Table 2. AMR economic evaluations according to the WB income classification.

Income Level	CEA		COI		Other Economic Evaluations **		Total *
Income Level	n	%	n	%	n	%	n	%
High-income countries	39	60.0	22	33.8	4	6.2	65	100
Upper middle-income countries	8	57.1	5	35.7	1	7.2	14	100
Lower middle-income countries	0	0	3	100	0	0	3	100
Low-income countries	1	50.0	1	50.0	0	0	2	100
Total *	48	57.1	31	36.9	5	6.0	84	100

Note: * Only single country studies were included in this classification. ** CBA, CUA, and CMA studies were included in other economic evaluations.

Table 3. Limitations associated with AMR-related CEA.

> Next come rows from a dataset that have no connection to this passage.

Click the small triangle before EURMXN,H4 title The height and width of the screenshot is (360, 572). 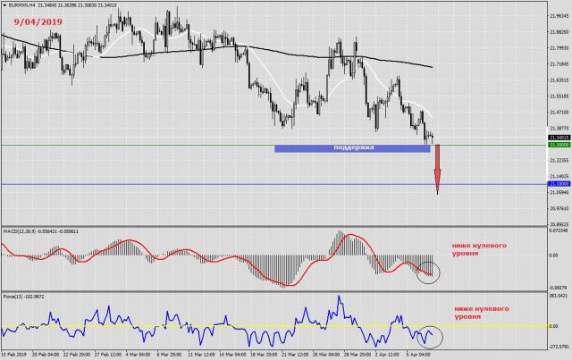pos(4,4)
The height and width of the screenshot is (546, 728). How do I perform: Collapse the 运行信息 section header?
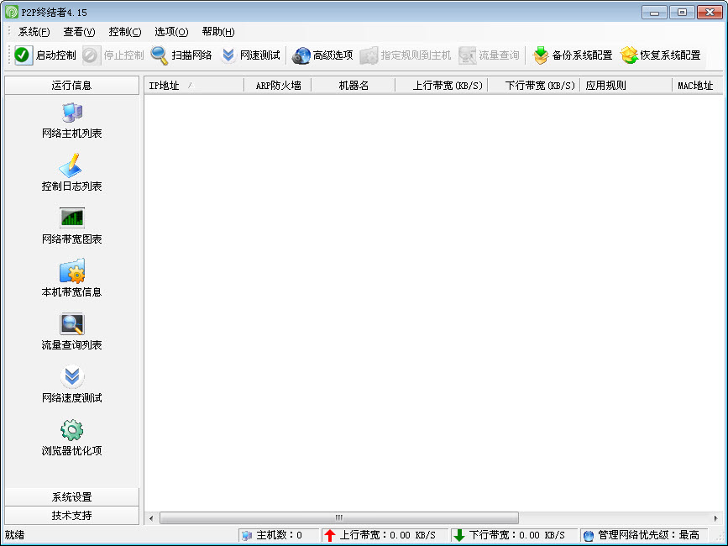point(72,86)
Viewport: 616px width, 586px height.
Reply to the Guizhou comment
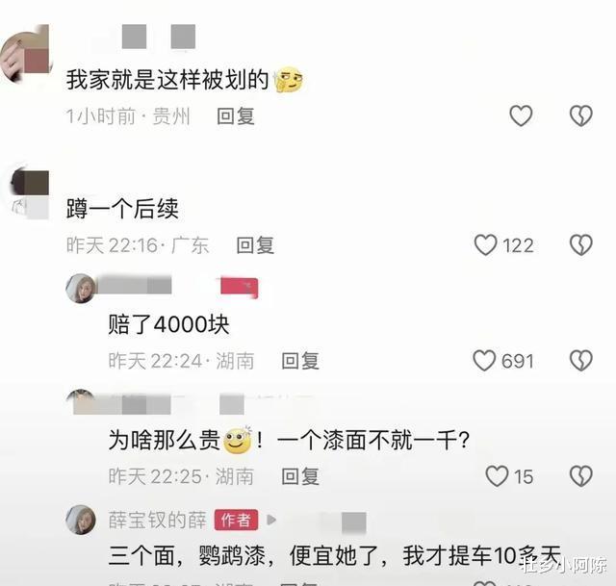236,116
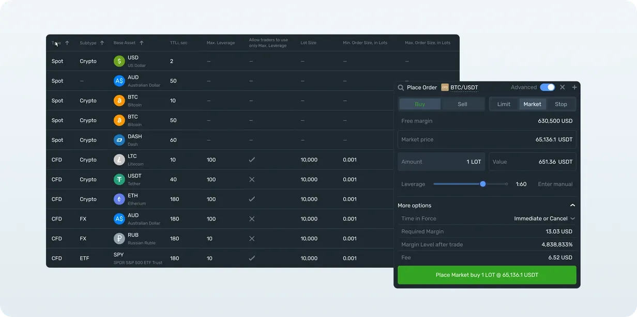The image size is (637, 317).
Task: Click the plus icon on Place Order panel
Action: coord(574,87)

Reported Limitations	Description/Cause(s) of the Reported Limitation
Overestimation of results	Patients initially treated with ertapenem (treatment I) are less likely to show success with imipenem (treatment II) because it is in the same class as ertapenem. As a result, the QALYs gained with ertapenem were arguably overestimated [21]. Accurately estimating the incremental length of hospital stay attributable to S.aureus bacteremia is affected by omitted variables and simultaneity biases. Therefore, the estimations might be relatively high [22]. The effectiveness of genotypic antiretroviral resistance testing may have been overestimated if failure to prescribe optimal therapy [23]. Overestimation of total cost due to the unrealistic assumption; all antibiotic treatment days are associated with nosocomial pneumonia [24].

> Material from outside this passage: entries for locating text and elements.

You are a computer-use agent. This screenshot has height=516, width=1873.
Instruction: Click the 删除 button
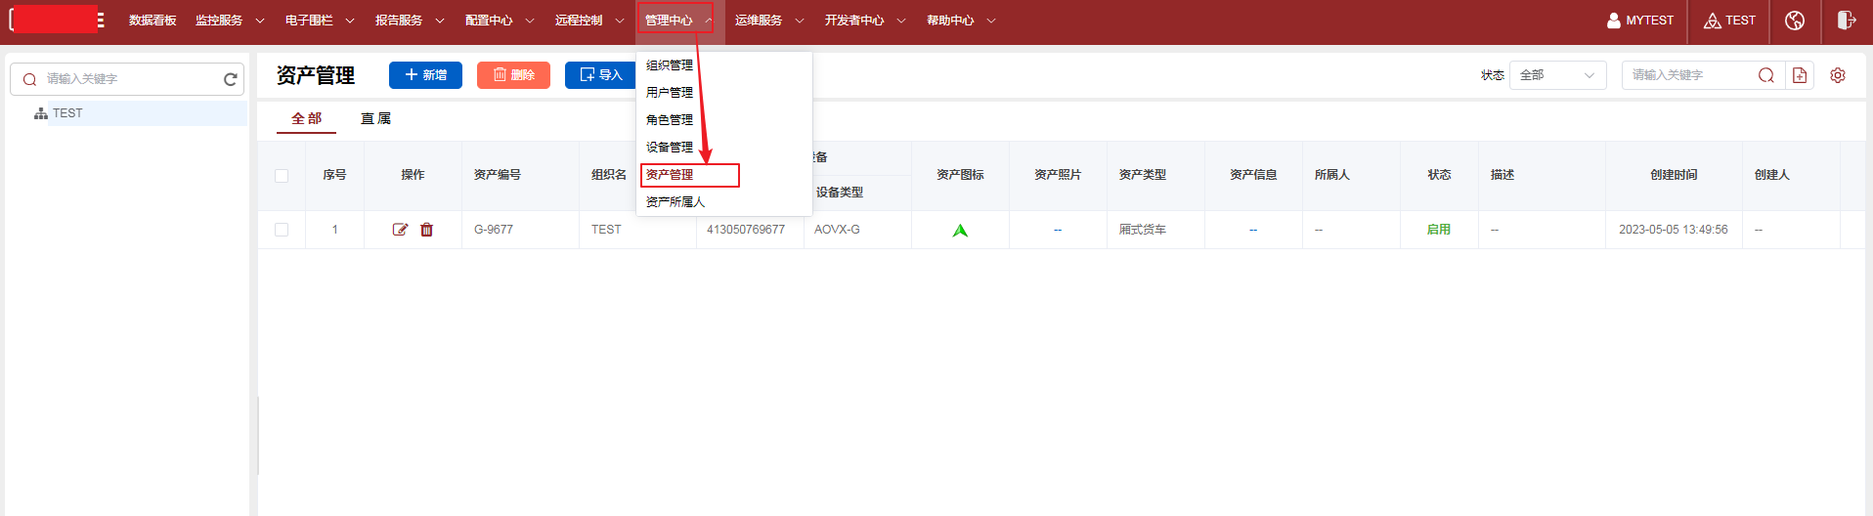pyautogui.click(x=513, y=75)
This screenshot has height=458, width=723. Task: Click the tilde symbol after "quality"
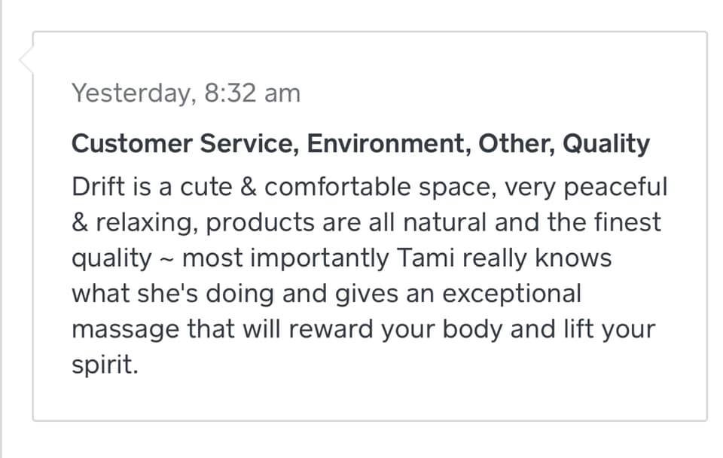[x=166, y=258]
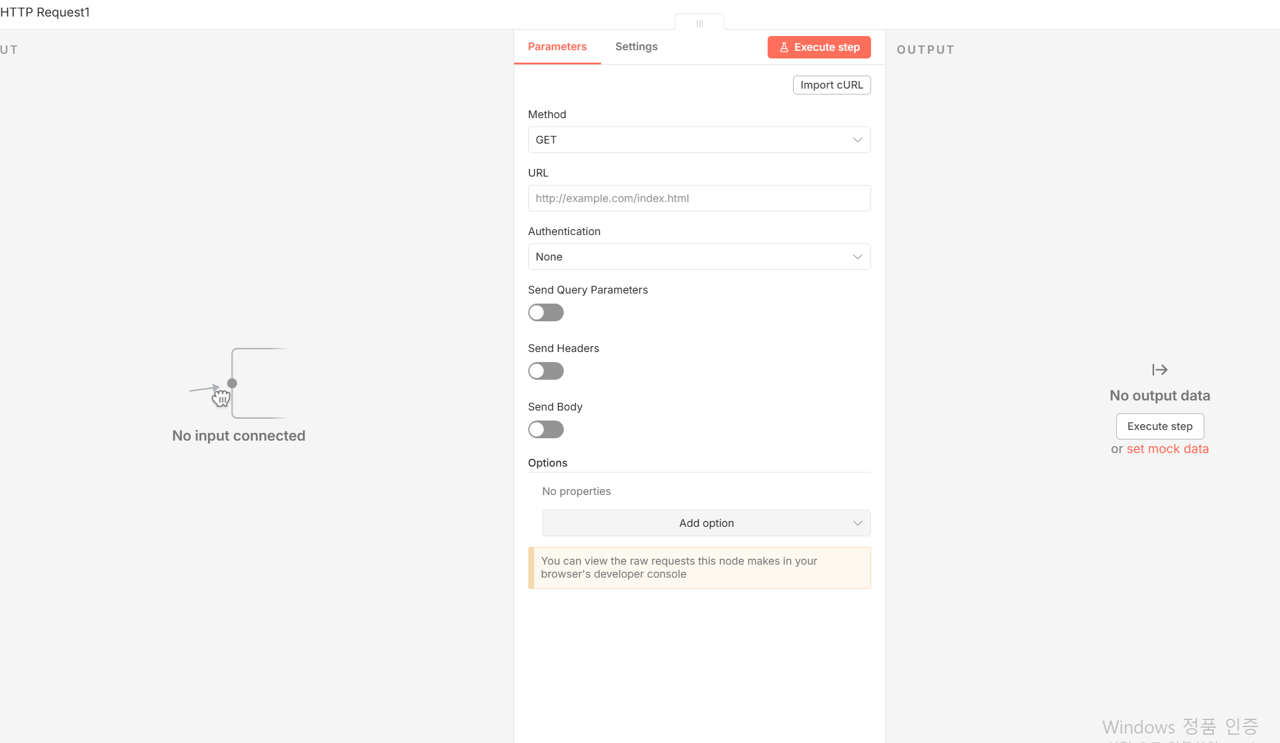Click into the URL input field
The width and height of the screenshot is (1280, 743).
pos(699,198)
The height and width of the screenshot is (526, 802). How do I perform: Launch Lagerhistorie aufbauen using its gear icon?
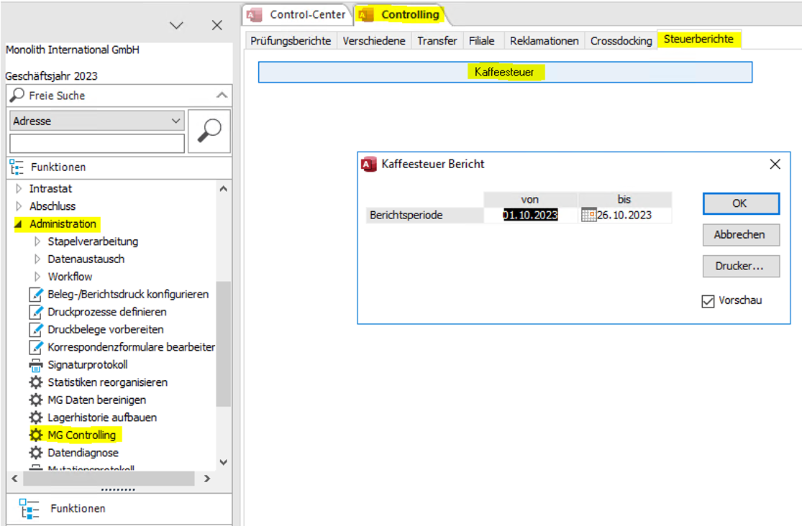(35, 417)
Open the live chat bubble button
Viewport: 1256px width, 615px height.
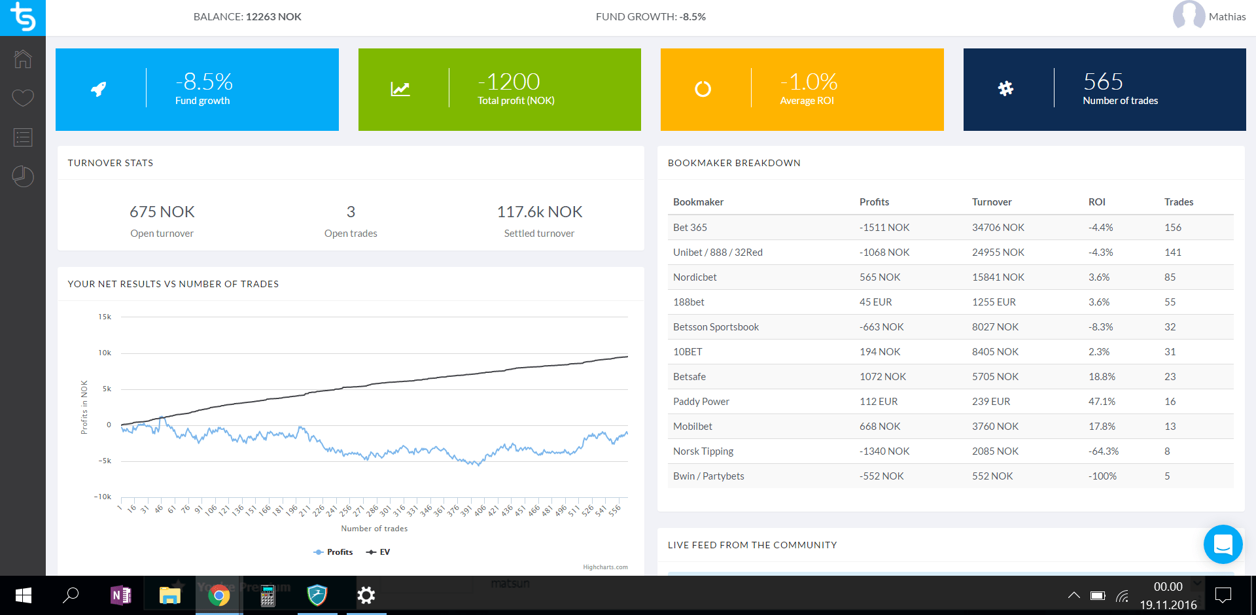(1223, 544)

Underestimation of results	Only included production loss for working-aged people (20–64 years). This probably led to an underestimation of the true cost-effectiveness [25]. The model used does not capture the difference in resistance profile between two antibiotic groups, which resulted in an underestimation of the cost and QALY advantages observed over time [30]. The effectiveness of genotypic antiretroviral resistance testing may have been underestimated if, over time, clinicians learn to improve their choice of GART-guided therapies [23]. The difference in benefits between the two gonorrhea treatment strategies may have been underestimated [26]. Hospital length of stay was likely underestimated as healthcare resource utilization and cost data in the clinical trial were only measured through the end of the study visit for all modified intent to treat patients [27]. Underestimating incremental costs as suspected cases might be included in the cohort [28]. Underestimation of length of stay as measured healthcare resource use and costs through the end of study visits [29]. Underestimation of hospitalization costs as they were not adjusted for inflation over the years [31].

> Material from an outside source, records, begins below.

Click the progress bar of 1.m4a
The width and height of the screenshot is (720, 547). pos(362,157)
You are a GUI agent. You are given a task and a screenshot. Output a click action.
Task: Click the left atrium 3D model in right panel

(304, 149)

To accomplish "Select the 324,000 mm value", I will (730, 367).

Absence of primary data	Only diabetic-specific survival estimates were used for patients with sequelae [21]. The study had to rely on the UK cost-effectiveness threshold as the unavailability of the European-wide threshold [32]. The published data on the utility of the various health states examined in the model is unavailable [33]. Lack of information on long-term survival and optimal duration of nivolumab [34]. The model utilized published data from other populations due to the unavailability of data on the long-term mortality and the health utility of patients with carbapenem-resistant Klebsiella pneumoniae bloodstream infection [35]. The absence of a specific ICD-9-CM diagnosis code for Nosocomial Pneumonia and our reliance on an algorithm to exclude patients thought to have community-acquired pneumonia [36]. Due to the unavailability of used data on the prevalence of NS5A resistance from the European and USA population, they may not reflect the prevalence in the UK population [37]. Lack of reported data on the relationship between resistance and clinical failure/the model requires using population-specific efficacy data, and the meta-analyses found in the literature were unsuitable [38]. High amount of missing data [39]. Unable to directly assess esketamine’s cost-effectiveness versus alternatives due to the absence of comparative outcomes data [40]. Data sources for this study were unavailable daily, which could lead to time-dependent bias [28].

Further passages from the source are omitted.